#### Text section ####

A lawyer has been killed after sustaining major wounds from his own weapon after he entered a magnetic resonance imaging (MRI) machine.
40-year-old lawyer Leandro Mathias de Novaes entered an MRI machine on January 16 and failed to mention that he had a concealed firearm on his person before getting into the machine. Unaware staff carried out the MRI procedure at Laboratorio Cura in Sao Paulo, Brazil, and were shocked when the gun reportedly fired, causing major injuries to the lawyer's abdomen, which he later succumbed to at Sao Luiz Morumbi Hospital on February 6.
Reports indicate that the magnetic field generated by the MRI machine caused the gun to fire and that the lawyer signed a document acknowledging the requirement to remove all metal objects from his body before entering the MRI room. Additionally, a spokesperson for the facility said that the lawyer didn't mention his gun at all and entered the MRI room on his own decision. So, why did this happen? Why does an MRI machine cause a gun to fire?
First, we must understand what an MRI is actually doing. A magnetic resonance imaging (MRI) machine creates a powerful magnetic field around the individual that is within the tube section. This magnetic field causes protons in your body to align in a specific way, which is followed by the machine sending bursts of radio waves at the specific region of the body that requires inspection.
These radio waves then hit certain protons out of alignment, and once enough are sent, the waves are stopped. Once the waves are stopped, all of the hit protons snap back into alignment, releasing radio signals, which are then gathered by sensitive instruments within the MRI machine and translated into a detailed computer image that showcases the target region of the body.

#### Record excerpts ####

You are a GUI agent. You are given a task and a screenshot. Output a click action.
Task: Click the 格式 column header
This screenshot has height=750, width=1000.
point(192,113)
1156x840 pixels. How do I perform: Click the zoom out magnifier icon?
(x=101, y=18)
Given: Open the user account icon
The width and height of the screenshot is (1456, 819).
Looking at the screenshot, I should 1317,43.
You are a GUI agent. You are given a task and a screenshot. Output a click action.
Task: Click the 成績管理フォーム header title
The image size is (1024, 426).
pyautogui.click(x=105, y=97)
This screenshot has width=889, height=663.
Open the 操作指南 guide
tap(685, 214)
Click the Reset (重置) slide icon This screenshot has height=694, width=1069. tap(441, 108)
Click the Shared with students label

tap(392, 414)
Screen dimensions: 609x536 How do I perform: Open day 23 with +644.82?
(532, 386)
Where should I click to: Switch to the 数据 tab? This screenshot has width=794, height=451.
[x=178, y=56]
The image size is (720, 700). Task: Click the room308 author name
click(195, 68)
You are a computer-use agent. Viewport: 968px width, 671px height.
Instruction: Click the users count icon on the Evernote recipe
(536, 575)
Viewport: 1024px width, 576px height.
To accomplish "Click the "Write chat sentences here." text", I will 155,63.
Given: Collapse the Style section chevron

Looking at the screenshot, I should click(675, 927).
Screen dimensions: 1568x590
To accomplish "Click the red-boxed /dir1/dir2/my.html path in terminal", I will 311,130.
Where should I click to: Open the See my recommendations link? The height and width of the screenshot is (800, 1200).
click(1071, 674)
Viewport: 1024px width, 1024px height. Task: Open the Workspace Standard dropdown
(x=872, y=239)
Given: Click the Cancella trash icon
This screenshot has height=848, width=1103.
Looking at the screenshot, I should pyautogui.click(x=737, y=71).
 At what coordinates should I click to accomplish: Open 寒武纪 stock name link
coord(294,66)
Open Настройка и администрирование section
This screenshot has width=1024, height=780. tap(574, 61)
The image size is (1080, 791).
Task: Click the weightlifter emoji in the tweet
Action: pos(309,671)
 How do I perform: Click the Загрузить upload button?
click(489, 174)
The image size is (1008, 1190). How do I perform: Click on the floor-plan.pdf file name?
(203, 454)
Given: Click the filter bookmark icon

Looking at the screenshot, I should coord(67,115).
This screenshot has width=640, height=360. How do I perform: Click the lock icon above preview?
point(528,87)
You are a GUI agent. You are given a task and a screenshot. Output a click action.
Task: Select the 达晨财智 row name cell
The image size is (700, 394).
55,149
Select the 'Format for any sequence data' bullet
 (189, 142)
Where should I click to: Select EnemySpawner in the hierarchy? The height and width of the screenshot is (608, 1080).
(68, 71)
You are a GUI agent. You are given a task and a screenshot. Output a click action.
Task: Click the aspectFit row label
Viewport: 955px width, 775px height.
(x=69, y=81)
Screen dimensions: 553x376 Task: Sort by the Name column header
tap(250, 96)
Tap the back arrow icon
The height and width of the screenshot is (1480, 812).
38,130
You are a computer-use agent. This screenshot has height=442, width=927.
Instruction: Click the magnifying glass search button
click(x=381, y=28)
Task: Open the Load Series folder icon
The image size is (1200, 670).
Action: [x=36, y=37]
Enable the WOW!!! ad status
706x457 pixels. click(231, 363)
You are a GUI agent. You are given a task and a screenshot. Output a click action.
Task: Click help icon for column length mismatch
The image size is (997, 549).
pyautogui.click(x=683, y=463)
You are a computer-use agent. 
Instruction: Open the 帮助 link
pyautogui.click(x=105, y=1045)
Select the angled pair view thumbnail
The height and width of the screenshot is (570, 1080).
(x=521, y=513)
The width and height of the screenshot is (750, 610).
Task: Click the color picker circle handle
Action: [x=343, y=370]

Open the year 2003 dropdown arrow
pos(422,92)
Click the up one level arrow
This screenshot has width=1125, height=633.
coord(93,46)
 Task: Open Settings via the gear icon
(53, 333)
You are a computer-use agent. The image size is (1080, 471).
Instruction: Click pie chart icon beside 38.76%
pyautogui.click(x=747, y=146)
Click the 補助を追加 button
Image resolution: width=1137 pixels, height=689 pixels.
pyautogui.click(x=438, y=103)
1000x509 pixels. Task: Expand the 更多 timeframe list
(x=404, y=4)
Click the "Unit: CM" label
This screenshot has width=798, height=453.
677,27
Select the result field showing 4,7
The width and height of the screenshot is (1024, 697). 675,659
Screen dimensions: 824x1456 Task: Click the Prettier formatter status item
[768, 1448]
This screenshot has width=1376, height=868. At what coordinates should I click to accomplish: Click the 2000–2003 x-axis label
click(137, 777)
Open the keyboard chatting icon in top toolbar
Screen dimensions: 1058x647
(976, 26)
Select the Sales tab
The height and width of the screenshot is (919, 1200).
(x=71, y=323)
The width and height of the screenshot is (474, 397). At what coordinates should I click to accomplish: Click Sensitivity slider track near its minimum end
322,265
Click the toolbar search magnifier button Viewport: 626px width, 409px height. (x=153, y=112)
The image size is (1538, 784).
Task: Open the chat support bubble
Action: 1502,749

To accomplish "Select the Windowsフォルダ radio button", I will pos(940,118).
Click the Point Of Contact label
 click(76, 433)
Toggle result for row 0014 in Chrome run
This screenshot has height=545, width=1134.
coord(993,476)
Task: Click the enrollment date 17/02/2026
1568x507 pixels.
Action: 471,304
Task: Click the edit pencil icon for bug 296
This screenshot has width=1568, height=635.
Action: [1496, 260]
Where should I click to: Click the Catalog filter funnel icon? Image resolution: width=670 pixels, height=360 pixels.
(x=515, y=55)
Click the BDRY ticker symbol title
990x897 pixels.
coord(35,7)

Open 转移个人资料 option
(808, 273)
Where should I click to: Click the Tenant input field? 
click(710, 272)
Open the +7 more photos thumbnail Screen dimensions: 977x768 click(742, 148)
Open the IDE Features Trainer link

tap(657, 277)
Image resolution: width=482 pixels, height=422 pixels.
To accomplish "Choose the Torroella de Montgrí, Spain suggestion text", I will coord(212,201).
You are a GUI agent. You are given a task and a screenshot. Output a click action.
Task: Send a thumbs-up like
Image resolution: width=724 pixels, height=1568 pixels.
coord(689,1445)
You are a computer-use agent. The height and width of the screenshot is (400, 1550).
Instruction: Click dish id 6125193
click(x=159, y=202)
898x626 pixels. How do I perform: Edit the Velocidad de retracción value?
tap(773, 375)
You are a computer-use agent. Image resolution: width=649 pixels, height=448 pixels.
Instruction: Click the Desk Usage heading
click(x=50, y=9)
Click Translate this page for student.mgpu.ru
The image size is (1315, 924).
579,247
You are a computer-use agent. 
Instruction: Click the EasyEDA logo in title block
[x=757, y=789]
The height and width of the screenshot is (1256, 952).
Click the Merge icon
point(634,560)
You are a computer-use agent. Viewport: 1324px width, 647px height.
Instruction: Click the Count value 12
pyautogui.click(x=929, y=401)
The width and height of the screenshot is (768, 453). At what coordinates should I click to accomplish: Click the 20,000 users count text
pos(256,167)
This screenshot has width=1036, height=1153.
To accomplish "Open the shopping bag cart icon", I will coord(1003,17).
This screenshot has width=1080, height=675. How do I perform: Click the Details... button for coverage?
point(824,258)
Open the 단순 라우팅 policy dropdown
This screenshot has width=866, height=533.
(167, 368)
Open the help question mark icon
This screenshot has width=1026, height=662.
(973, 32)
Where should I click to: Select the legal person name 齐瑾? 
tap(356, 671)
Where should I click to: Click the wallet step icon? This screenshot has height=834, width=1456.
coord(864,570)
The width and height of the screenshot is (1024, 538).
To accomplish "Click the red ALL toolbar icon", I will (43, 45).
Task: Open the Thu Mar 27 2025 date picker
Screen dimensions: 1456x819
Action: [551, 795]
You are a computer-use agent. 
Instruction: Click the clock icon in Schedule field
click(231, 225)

####

**Assignment A**:
Do these statements agree with the article about the lawyer shot during an MRI scan? Answer yes or no for each, and quote the words from the article that decide it.
(i) The lawyer died at Laboratorio Cura on the day of the scan.
(ii) The lawyer signed a document about removing metal objects before entering the MRI room.
(iii) The MRI machine directs its radio waves at the entire body at once.
**Assignment B**:
Continue the article about the lawyer shot during an MRI scan from the point where it stops.

**Answer box A**:
(i) No: "which he later succumbed to at Sao Luiz Morumbi Hospital on February 6."
(ii) Yes: "the lawyer signed a document acknowledging the requirement to remove all metal objects from his body before entering the MRI room."
(iii) No: "sending bursts of radio waves at the specific region of the body that requires inspection."

**Answer box B**:
According to reports, any magnet capable of putting your protons into a certain alignment is powerful enough to make metallic objects fly around the room, which means it's more than powerful enough to make a gun fire. The power of the magnet is the reason behind staff warning people not to bring anything metallic into the MRI room, as it could result in injury, such as piercings being ripped out or, if you brought a gun with you to your scheduled MRI, a gunshot wound.
It should be noted that the spokesperson for the Laboratorio Cura said that both the patient and his companion were instructed on the procedures for the MRI and were warned to remove anything metallic from their person.
"Both the patient and his companion were properly instructed regarding the procedures for accessing the examination room and warned about the removal of any and all metallic objects," said the spokesperson.